A l’appui de sa demande, monsieur [J] verse notamment aux débats :
— un certificat de cession du véhicule en date du 29 octobre 2023,
— un rapport d’expertise amiable établi par le cabinet EVALYS 63 le 19 mars 2025,
— des échanges téléphoniques.
Il est constant que monsieur [J] a acquis un véhicule d’occasion auprès de monsieur [N] en contrepartie de la somme de 10.400 euros.
Il résulte du rapport d’expertise précité que ce véhicule est affecté de désordres. L’expert amiable relève notamment que le véhicule opère à une consommation anormale d’huile, deux cylindres moteur présentent « des défauts de compression » et les bougies d’allumage « comportent des zones de fusion caractéristiques de ratée de combustion ». Il considère que ces désordres puisent leur origine dans un événement antérieur à la vente.
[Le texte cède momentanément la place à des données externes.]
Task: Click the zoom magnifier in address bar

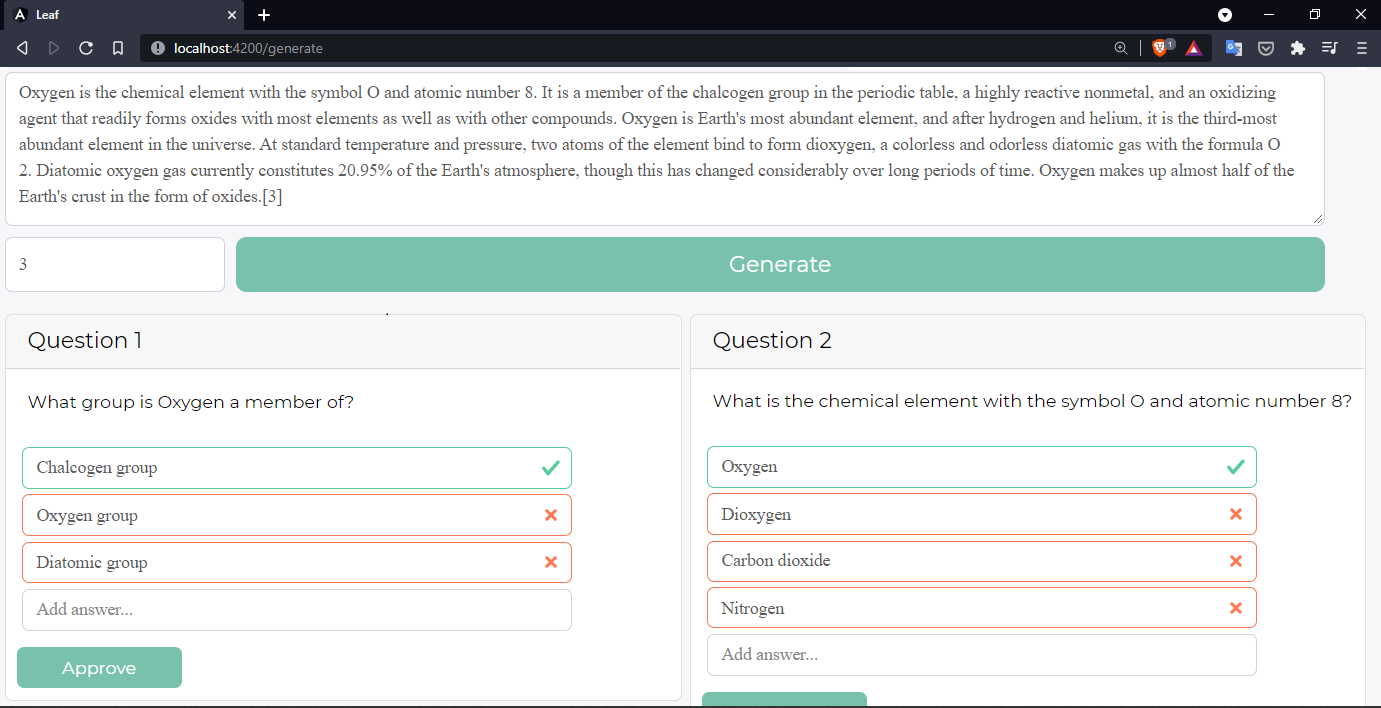Action: [1121, 48]
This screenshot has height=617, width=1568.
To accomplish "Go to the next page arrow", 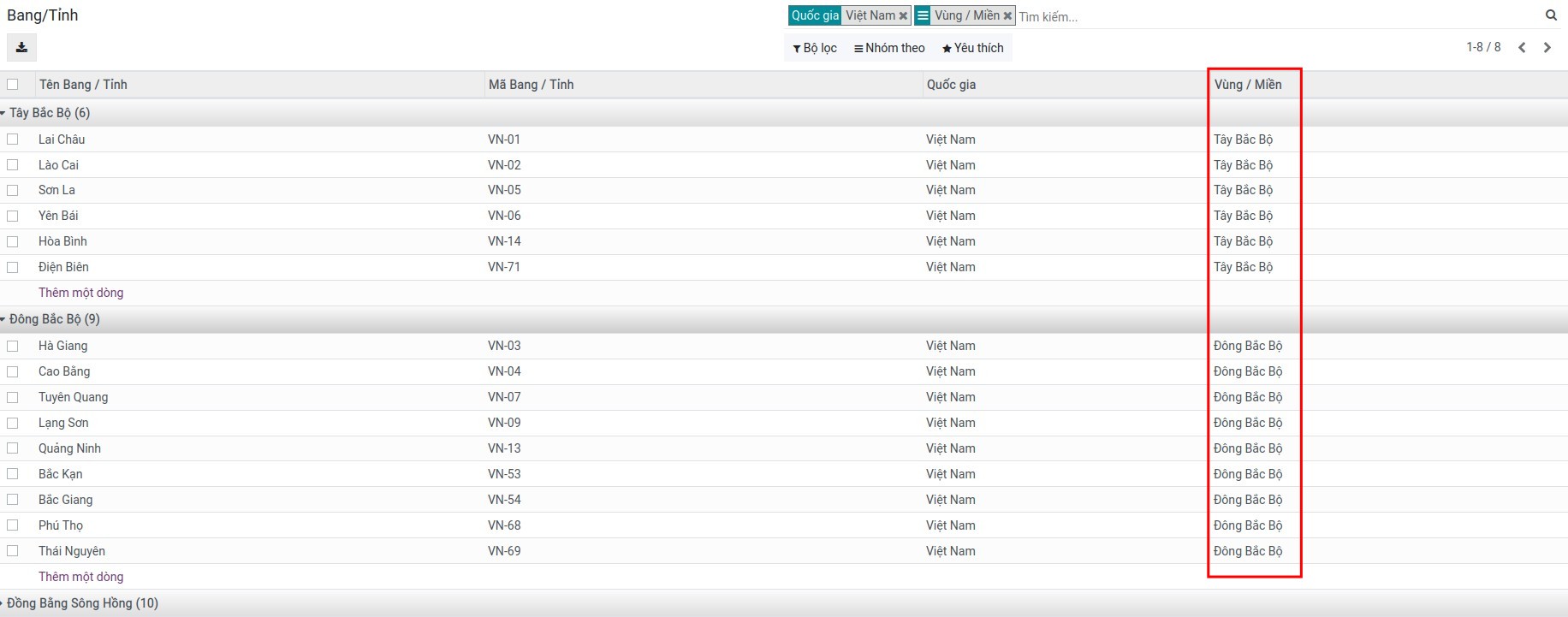I will [x=1547, y=48].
Ainsi, le litige susceptible d’opposer les parties, qui caractérise un motif légitime au sens de l’article 145 du Code de procédure civile, est d’ores et déjà précisément circonscrit et ne requiert pas d’investigations techniques approfondies.
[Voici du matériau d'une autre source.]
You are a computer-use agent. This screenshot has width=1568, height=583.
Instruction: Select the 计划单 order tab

Par conséquent, il y a lieu d’ordonner une mesure de consultation aux frais avancés de monsieur [R] [J].
Monsieur [R] [J], demandeur, supportera la charge des dépens.
PAR CES MOTIFS
Le juge des référés, statuant après débats en audience publique, en premier ressort, par ordonnance réputée contradictoire, prononcée par mise à disposition au greffe,
ORDONNE une mesure de consultation et commet pour y procéder :
Monsieur [M] [G]
— expert près la Cour d’appel de [Localité 10] -
Demeurant [Adresse 4]
[Localité 2]
Avec mission, en se conformant aux règles du Code de procédure civile, de :
1°) Entendre les parties et tous sachants,
2°) Se faire communiquer l’ensemble des documents nécessaires à sa mission,
3°) Examiner le véhicule de marque AUDI modèle TT immatriculé [Immatriculation 7], appartenant à monsieur [R] [J],
4°) Examiner les désordres et dommages allégués, notamment tels que listés dans le rapport d’expertise amiable établi par le cabinet EVALYS 63 en date du 19 mars 2025, indiquer s’ils étaient antérieurs à la vente, s’il est possible de remédier aux désordres et évaluer le coût des travaux nécessaires de remise en état du véhicule litigieux,
5°) Dans la limite de sa compétence technique, donner son avis sur les préjudices, notamment de jouissance, subi par monsieur [R] [J],
6°) Plus généralement, donner toutes indications techniques et de fait pouvant apparaître utiles à la solution du litige, notamment sur les responsabilités susceptibles d’être engagées et proposer un compte entre les parties.
DIT que le consultant commis pourra sur simple présentation de la présente ordonnance requérir la communication, soit par les parties, soit par des tiers de tous documents relatifs à cette affaire.
DIT que le consultant commis, saisi par le greffe, devra accomplir sa mission en présence des parties ou elles dûment convoquées, étant précisé que celles-ci pourront faire état de leurs observations à l’occasion de cette unique réunion, sans obligation pour le consultant de répondre aux dires des parties,
DIT que le consultant commis devra déposer rapport de ses opérations avant le 10 mai 2026, date de rigueur, sauf prorogation des opérations dûment autorisée par le juge sur demande du consultant,
DIT que monsieur [R] [J] fera l’avance des frais de consultation et devra consigner au greffe une provision de HUIT CENTS EUROS (800,00 euros) TTC avant le 31 décembre 2025,
RAPPELLE qu’à défaut de consignation dans le délai et selon les modalités imparties, la désignation du consultant sera caduque à moins que le juge, à la demande d’une des parties se prévalant d’un motif légitime, ne décide une prorogation du délai ou un relevé de la caducité,
DIT que le consultant devra commencer ses opérations de consultation dès qu’il sera averti que les parties ont consigné la provision mise à leur charge,
DÉSIGNE le magistrat chargé du contrôle des expertises pour suivre le déroulement de cette mesure de consultation et statuer sur tous incidents,
LAISSE les dépens à la charge de monsieur [R] [J],
RAPPELLE que la présente décision est exécutoire à titre provisoire.